> **BRIEF 1**
Which four series does the blog post on movie reboots list as recently rebooted?

> **TEXT SECTION**
Just Like Starting Over

So, I saw Star Trek over the weekend. Good movie, didn’t taste much like Star Trek – even Nimoy’s reading of classic Spock phrases sounded like they were from a different universe – but fun nonetheless and I have little doubt it will spawn several sequels, until, inevitably, this series gets bogged down in bad writing, new directors, bloated actors, and doomed attempts to have the greatest special effects evah. I’m not exactly a rabid Trek fan, though; casual would be the right word for me. I’ve seen an awful lot of Trek material in my day, but I don’t exactly keep track of it all. So the only real question for me was whether it was a fun movie, and it was.

I mean: Damn, that was one shiny movie. You could run it with the sound off and it would still be kinda entertaining.

It did make me think about other things: JJ Abrams thinks Slusho is a lot more interesting than it actually is; he’s one of the few filmmakers out there who seems to have had a drink in an actual bar at some point in his life; a girl in green skin makeup will never look like she’s an actual alien; and something else: This awesome/horrible new trend of rebooting old series.

Just in the past few years we’ve seen Batman, Superman, Star Trek, and James Bond reboots – defined as a new movie that dispenses with established canon and timeline and just, well, starts over. From a practical point of view, this is a great and necessary strategy, as it allows for the clearing away of deadwood actors, cumbersomely intricate backstories, and outdated design and special effects. Especially when your series has been losing ticket sales and popularity of late, it’s an obviously good decision, even when the resulting movie doesn’t turn out too well (Superman Returns, we’re looking at you).

> **GIVEN ENTRIES**
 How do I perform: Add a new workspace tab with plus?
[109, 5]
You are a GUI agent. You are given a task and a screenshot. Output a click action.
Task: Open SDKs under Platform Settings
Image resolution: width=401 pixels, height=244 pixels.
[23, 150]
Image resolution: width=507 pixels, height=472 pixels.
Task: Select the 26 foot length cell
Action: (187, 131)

> **BRIEF 2**
In the records, from the line with "You are a GUI" up to and including the last line of the records, replace "click action" with "tap action" and write out only those lines, leaving everything else unchanged.

> **FINISHED ANSWER 1**
Batman, Superman, Star Trek, and James Bond.

> **FINISHED ANSWER 2**
You are a GUI agent. You are given a task and a screenshot. Output a tap action.
Task: Open SDKs under Platform Settings
Image resolution: width=401 pixels, height=244 pixels.
[23, 150]
Image resolution: width=507 pixels, height=472 pixels.
Task: Select the 26 foot length cell
Action: (187, 131)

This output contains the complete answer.